EU to provide Greece with 'sound cannons' to halt migrant entry
Greek border guards have started to use remote-sensing devices to monitor the movement of migrants entering Greece by river, prompting human rights concerns.
2 min read
03 June, 2021
Greece is using long-range audio devices to prevent migrants entering

Greece will use "sound cannons" to deter migrants from entering the country, prompting outcry from human rights groups.

The cannons - which emit a high-pitched noise as loud as a jet engine - are reportedly being provided to the Greek government by the European Union.

These remote devices have started to be used by Greek border guards to monitor the movement of migrants entering Greece via the Evros River on the Greek-Turkish border.

A recently erected steel wall similar in likeness to the wall constructed on the United States- Mexico border is also in place.

Mounted on armoured trucks, the long-range acoustic devices are the size of a small television.

According to sources, they could be used to detect migrants within a 10km radius allowing guards to detain migrants crossing the Greek border from Turkey.

The devices are part of larger effort by the European Union to increase spending on border control. Between 2021 and 2027 the EU is planning to invest some 35 million Euros in border control, according to a report by DW News.

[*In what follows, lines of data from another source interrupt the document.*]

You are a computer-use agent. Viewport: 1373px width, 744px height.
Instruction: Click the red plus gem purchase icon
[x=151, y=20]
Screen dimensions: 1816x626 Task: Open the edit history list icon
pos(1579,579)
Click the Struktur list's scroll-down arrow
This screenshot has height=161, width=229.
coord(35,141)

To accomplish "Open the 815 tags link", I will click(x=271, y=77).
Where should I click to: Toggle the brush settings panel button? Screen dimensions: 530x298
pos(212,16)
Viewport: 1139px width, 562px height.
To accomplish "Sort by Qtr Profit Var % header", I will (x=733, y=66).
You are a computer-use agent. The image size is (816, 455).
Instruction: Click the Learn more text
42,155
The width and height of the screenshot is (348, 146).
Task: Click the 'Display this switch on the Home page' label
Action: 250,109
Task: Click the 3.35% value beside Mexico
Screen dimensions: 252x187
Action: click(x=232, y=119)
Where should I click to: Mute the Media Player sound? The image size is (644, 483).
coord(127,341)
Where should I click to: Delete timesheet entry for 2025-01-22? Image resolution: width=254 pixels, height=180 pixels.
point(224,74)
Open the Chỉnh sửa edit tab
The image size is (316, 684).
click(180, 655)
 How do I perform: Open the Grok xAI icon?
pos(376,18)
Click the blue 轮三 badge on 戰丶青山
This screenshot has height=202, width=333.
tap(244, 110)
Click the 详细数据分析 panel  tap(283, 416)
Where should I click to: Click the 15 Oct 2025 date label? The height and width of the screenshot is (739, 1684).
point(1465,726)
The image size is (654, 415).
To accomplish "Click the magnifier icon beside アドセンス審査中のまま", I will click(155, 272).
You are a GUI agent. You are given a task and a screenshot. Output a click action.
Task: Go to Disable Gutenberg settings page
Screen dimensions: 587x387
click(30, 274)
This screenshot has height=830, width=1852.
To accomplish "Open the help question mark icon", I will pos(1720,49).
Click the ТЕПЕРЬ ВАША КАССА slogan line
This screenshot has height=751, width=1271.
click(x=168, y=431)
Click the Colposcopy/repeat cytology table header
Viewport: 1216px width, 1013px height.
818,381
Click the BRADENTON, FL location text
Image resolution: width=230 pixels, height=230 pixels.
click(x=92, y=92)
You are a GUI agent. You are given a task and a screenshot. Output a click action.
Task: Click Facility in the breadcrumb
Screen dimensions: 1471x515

Observation towers will also be fitted with long-range cameras, night vision, and sensors. Data collected by them will be sent to control centres to identify suspicious movement using artificial intelligence.

"We will have a clear 'pre-border' picture of what's happening," Police Maj. Dimonsthenis Kamargios, head of the region's border guard authority, told the Associated Press.

Such devices have been the cause of criticism, with human rights activists and politicians calling them inhumane.

Patrick Breyer, a European lawmaker from Germany, has taken an EU research authority to court, demanding that details of a AI-powered lie detection programme be made public.

"What we are seeing at the borders, and in treating foreign nationals generally, is that it's often a testing field for technologies that are later used on Europeans as well. And that's why everybody should care, in their own self-interest," Breyer said.

Ella Jakubowska, of the digital rights group EDRi, argued that EU officials were adopting "techno-solutionism" to sideline moral considerations in dealing with the complex issue of migration.

"It is deeply troubling that, time and again, EU funds are poured into expensive technologies which are used in ways that criminalize, experiment with, and dehumanize people on the move," she said.